今回は「スタッフと患者さんが不倫をしているという噂が流れてきました。信頼を損なうので事実なら退職してほしいと伝えたら、恋愛などプライベートなことはお話できませんと言われ事実関係を確認できません。事実関係を確認してはいけないのでしょうか?」というご質問にお答えいただきます。
職場の秩序を維持するための雇用主の権利
雇用主は事業を円滑に遂行するために職場の秩序を維持する権利を有しています。そして、労働者は雇用主と労働契約を結んでいる以上、職場の秩序を維持して働く義務を負っています。
そのため、雇用主には職場の秩序を乱す可能性がある問題が生じた場合には、それについて調査する権利が認められています。ただし、雇用主の調査権限は上記のように職場の秩序維持のために認められているものですので、調査はそのために必要かつ相当な限度で行わなければいけません。
不倫疑惑は秩序維持にとって重大問題
本件は、スタッフが患者さんと不倫していることが疑われるということですので、実際に行われていた場合には医院の信用に関わります。これは職場の秩序維持にとって重大な問題といえますので、「ある程度の根拠があるのであれば調査の必要性は認められる」ものと考えられます。
本件では噂が流れてきたという程度のことですので、まずは噂の出所とその根拠の確認を先に行う必要がありますが、その結果、単なる誹謗中傷のようなものでないと判断されれば調査をする必要が認められるでしょう。
調査は必要性が認められる場合に相当な限度で
次に調査する必要性が認められるとしても、調査は相当な限度で行う必要があります。
例えば、スタッフに不倫を認めさせようと、否定しているにも関わらず、執拗に長時間にわたって聞き取りを続けたり、威圧的な聞き取りを行ったりすることは明らかに相当性を欠きます。雇用主はあくまでも中立的、客観的に調査する必要があります。
その上で、どのような聞き取りをして、どのような回答をスタッフがしたかを記録に残しておくことが肝心です。これは後日、実際には不貞をしていたことが明らかになり解雇する必要が生じた場合に、解雇の有効性の一つの材料として使うことができるからです。
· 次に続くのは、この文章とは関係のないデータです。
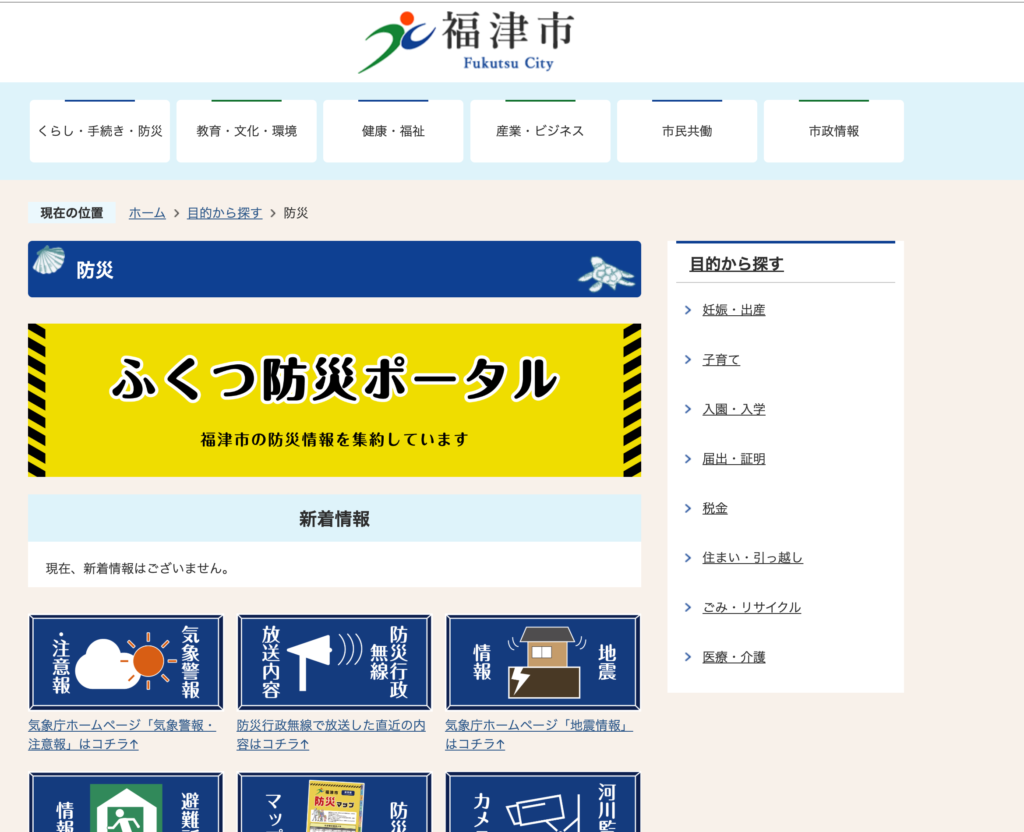
Task: Open 防災行政無線で放送した直近の内容 text link
Action: tap(331, 734)
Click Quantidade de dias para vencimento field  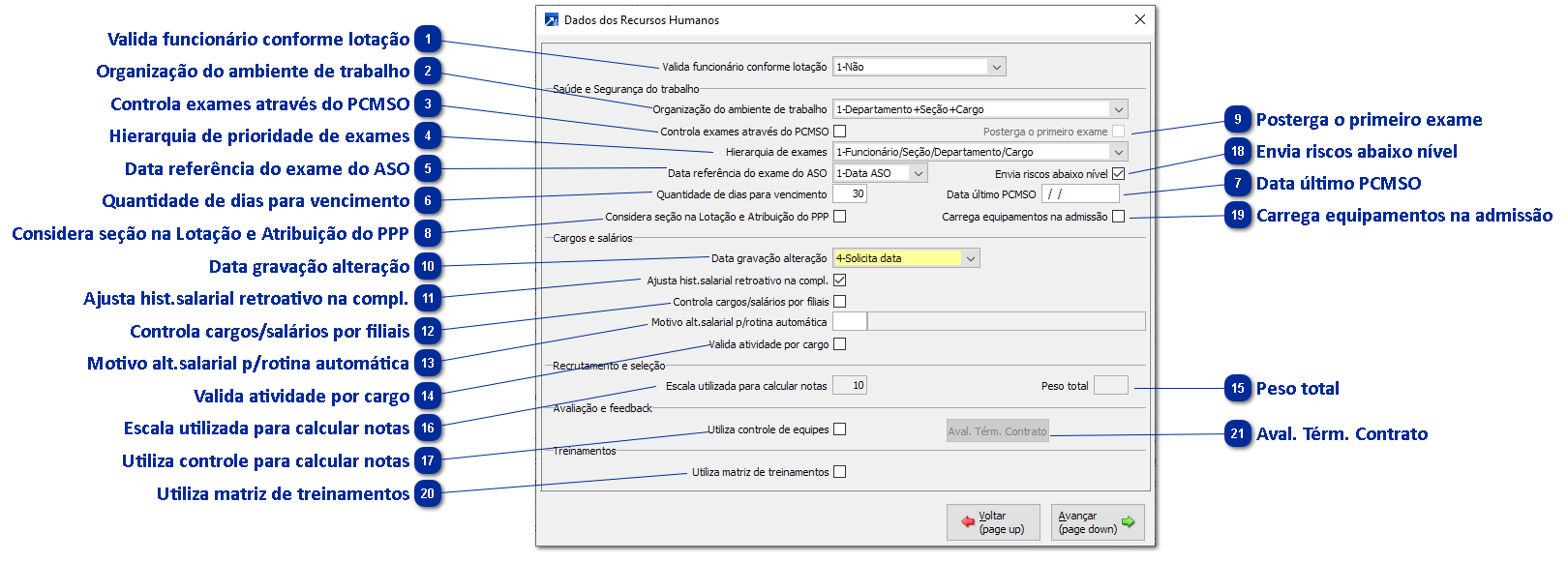point(849,193)
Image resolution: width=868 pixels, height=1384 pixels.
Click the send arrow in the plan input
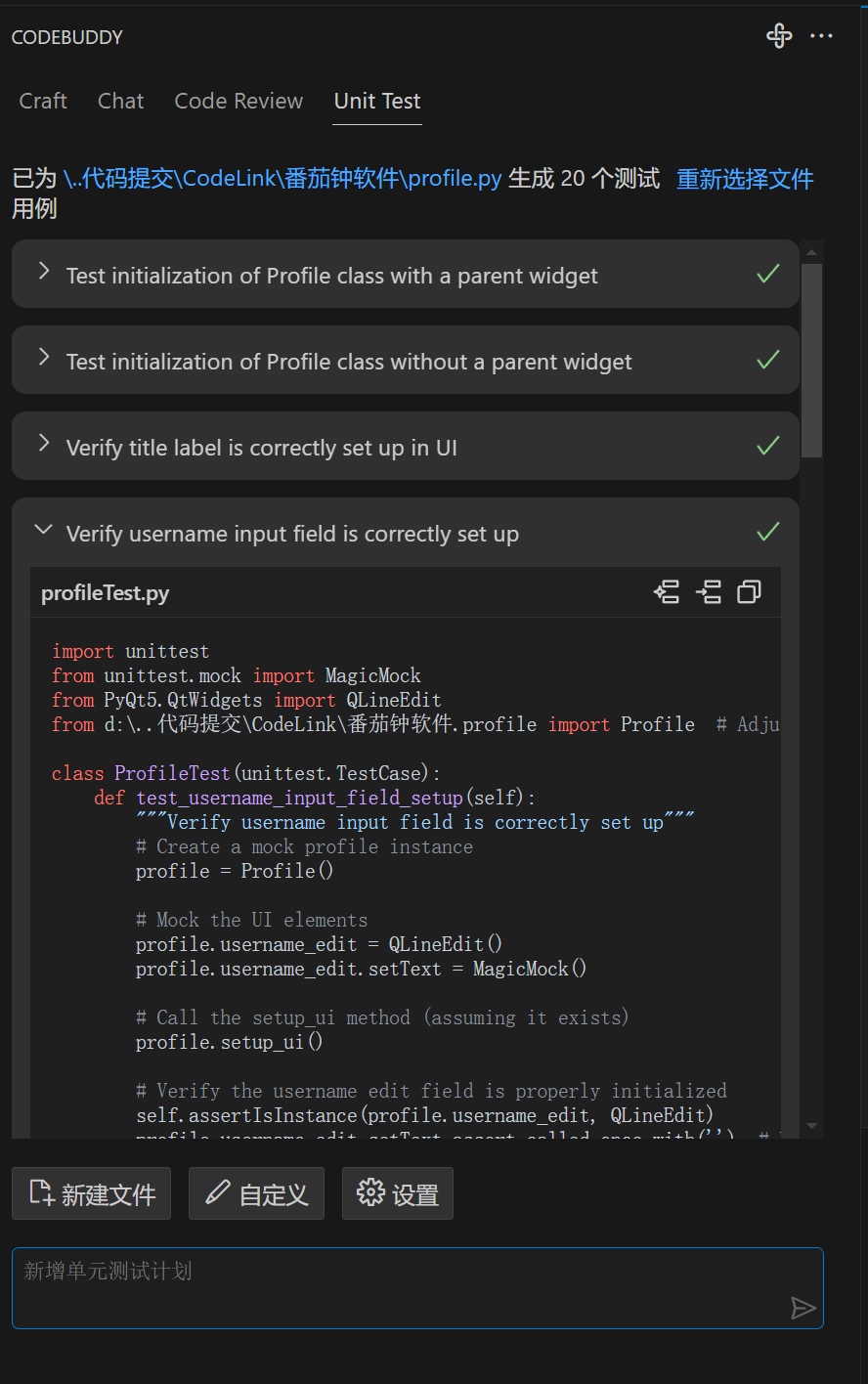point(803,1309)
なお、この件に限らず、問題が生じるかもしれない場面では、常に後日争いになるかもしれないと考えて証拠を残していくという意識をもつことは、経営をするに当たって、とても重要な考え方ですので意識してみてください。
まとめ
以上のように、スタッフが患者さんと不貞関係にあるかどうかを調査することは雇用主の権利として原則認められますが、調査する場合には相当な限度で行う必要があります。